About the presentation:

Title: "First-in-Human, open label, multicenter phase I study of IPH4102, first-in-class humanized anti-KIR3DL2 mAb, in relapsed/refractory CTCL: preliminary safety and clinical activity results"

Scientific Session O. Therapeutics 3a: Endpoints & Clinical Trials
Date: October 28, 2016
Presentaton Time: 13:30 - 14:45 EST
Presenter: Pr. Martine Bagot, Head of the Dermatology Department, Saint-Louis Hospital, Paris
Location: Roone Arledge Auditorium - Alfred Lerner Hall at Columbia University - New York

About IPH4102 Phase I trial:

The Phase I trial is an open label, multicenter study of IPH4102 in patients with relapsed/refractory CTCL which is performed in Europe (France, Netherlands, and United Kingdom) and in the US (NCT02593045). Participating institutions include several hospitals with internationally recognized expertise: the Saint-Louis Hospital (Paris, France), the Stanford University Medical Center (Stanford, CA), the Ohio State University (Columbus, OH), the MD Anderson Cancer Center (Houston, Texas), the Leiden University Medical Center (Netherlands), and the Guy's and St Thomas' Hospital (United Kingdom). Approximately 60 patients with KIR3DL2-positive CTCL having received at least two prior lines of systemic therapy are expected to be enrolled in two sequential study parts:

       -      A dose-escalation part including approximately 40 CTCL patients in 10 dose levels. Its objective is to identify the Maximum Tolerated Dose and/or the Recommended Phase 2 Dose (RP2D); the dose-escalation follows an accelerated 3+3 design;

       -      A cohort expansion part with 2 cohorts of 10 patients each in 2 CTCL subtypes (transformed mycosis fungoides and Sézary syndrome) receiving IPH4102 at the RP2D until progression. Cohort design (CTCL subtype, number of patients.) may be revisited based on the findings in the dose escalation part of the study.

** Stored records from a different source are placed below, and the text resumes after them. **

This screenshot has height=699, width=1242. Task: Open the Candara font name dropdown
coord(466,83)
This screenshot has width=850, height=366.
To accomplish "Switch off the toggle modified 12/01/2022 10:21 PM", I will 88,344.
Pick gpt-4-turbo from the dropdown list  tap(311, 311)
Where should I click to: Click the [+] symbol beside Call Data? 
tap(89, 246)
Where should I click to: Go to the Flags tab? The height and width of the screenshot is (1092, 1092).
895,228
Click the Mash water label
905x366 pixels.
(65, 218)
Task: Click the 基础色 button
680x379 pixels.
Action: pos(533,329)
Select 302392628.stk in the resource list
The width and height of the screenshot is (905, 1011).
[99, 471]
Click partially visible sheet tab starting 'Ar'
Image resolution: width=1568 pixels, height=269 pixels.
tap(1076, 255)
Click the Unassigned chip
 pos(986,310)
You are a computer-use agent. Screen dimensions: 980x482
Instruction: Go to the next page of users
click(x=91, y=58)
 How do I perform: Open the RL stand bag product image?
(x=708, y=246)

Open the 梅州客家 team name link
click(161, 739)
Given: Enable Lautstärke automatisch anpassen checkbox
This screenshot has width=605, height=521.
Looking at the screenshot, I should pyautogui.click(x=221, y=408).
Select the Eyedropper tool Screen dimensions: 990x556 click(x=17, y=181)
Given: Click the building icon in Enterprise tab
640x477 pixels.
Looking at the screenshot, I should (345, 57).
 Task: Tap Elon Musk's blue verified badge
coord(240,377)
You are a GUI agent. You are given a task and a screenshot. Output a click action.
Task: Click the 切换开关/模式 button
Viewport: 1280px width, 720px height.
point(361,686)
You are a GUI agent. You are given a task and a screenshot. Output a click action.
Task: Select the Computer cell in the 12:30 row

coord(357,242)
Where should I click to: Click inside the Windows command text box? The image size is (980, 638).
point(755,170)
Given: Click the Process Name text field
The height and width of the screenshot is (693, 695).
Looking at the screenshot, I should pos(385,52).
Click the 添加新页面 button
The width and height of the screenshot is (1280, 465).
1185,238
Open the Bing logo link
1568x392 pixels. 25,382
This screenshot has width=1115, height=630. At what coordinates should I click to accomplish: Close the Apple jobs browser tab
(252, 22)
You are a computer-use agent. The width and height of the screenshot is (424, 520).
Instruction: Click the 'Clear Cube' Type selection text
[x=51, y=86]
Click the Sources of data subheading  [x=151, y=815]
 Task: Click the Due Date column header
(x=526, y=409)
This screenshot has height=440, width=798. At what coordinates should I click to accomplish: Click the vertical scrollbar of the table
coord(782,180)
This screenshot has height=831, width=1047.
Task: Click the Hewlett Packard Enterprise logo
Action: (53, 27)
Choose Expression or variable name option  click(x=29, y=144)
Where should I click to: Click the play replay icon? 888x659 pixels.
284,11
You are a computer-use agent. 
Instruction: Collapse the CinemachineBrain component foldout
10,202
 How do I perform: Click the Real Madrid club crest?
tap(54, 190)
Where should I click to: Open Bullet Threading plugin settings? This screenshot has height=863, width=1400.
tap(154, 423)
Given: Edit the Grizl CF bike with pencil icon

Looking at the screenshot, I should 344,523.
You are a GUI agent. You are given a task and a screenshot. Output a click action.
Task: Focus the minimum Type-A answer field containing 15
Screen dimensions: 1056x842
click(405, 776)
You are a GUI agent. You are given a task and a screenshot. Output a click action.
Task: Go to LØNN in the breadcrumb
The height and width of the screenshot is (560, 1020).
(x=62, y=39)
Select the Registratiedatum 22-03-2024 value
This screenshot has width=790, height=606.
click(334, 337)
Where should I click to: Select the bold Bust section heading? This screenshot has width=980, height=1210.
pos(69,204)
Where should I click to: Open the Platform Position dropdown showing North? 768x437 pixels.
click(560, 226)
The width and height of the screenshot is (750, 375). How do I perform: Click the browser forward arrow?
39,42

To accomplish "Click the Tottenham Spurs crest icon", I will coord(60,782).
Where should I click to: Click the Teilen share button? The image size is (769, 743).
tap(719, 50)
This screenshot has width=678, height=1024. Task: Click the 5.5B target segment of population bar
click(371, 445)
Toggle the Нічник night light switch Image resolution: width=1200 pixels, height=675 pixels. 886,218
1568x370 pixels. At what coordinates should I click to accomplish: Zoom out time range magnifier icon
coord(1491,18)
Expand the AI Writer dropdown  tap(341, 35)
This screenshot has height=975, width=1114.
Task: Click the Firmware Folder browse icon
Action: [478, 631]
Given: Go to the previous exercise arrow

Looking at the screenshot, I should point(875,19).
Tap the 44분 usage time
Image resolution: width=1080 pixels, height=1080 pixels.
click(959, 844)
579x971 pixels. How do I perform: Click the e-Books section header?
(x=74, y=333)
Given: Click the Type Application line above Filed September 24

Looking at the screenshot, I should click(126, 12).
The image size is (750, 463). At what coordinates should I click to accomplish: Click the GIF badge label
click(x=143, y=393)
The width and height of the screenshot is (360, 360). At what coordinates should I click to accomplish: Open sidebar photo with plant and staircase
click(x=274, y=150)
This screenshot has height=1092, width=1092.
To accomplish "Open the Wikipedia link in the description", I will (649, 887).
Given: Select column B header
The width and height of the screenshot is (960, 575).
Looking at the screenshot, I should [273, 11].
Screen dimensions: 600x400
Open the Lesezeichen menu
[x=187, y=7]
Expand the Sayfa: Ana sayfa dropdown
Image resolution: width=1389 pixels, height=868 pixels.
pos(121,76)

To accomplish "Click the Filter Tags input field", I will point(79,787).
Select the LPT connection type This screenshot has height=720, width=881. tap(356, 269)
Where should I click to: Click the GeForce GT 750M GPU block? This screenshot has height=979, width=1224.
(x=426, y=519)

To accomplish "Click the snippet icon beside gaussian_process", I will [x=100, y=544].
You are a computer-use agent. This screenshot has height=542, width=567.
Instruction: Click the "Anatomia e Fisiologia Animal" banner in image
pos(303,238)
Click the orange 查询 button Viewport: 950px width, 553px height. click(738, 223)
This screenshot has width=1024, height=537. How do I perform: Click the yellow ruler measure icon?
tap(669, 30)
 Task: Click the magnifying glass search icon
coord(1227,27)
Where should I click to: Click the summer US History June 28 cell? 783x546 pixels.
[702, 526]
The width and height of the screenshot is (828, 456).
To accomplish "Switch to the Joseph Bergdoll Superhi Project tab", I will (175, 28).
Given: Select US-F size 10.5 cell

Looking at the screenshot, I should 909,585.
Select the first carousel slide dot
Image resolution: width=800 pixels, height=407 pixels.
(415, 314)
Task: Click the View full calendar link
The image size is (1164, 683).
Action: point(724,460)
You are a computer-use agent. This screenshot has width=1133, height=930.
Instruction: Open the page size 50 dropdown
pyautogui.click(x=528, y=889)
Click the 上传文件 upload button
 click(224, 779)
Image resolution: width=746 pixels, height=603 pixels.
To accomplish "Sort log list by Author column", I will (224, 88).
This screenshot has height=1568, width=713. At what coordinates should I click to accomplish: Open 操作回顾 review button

The primary objective of this trial is to evaluate the safety and tolerability of repeated administrations of single agent IPH4102 in this patient population. The secondary objectives include assessment of the drug's antitumor activity. A large set of exploratory analyses aims at identifying biomarkers of clinical activity. Clinical endpoints include overall objective response rate, response duration and progression-free survival.

About IPH4102:

IPH4102 is a first-in-class anti-KIR3DL2 humanized cytotoxicity-inducing antibody, designed to trigger killing of CTCL cancer cells, an orphan disease. This group of rare cutaneous lymphomas of T lymphocytes has a poor prognosis with few therapeutic options at advanced stages.

KIR3DL2 is an inhibitory receptor of the KIR family, specifically expressed on all subtypes of CTCL and has a restricted expression on normal tissues. Potent antitumor properties of IPH4102 were shown against human CTCL cells in vitro and in vivo in a mouse model of KIR3DL2+ tumors, in which IPH4102 reduced tumor growth and improved survival. The efficacy of IPH4102 was further evaluated in laboratory assays using the patients' own natural killer (NK) cells against their primary tumor samples in the presence of IPH4102. These studies were performed in patients with Sézary Syndrome; Sézary Syndrome is the leukemic form of CTCL and is known to have a very poor prognosis. In these experiments, IPH4102 selectively and efficiently induced killing of the patients' CTCL cells. These results were published in Cancer Research in 2014 (http://www.ncbi.nlm.nih.gov/pubmed/25361998).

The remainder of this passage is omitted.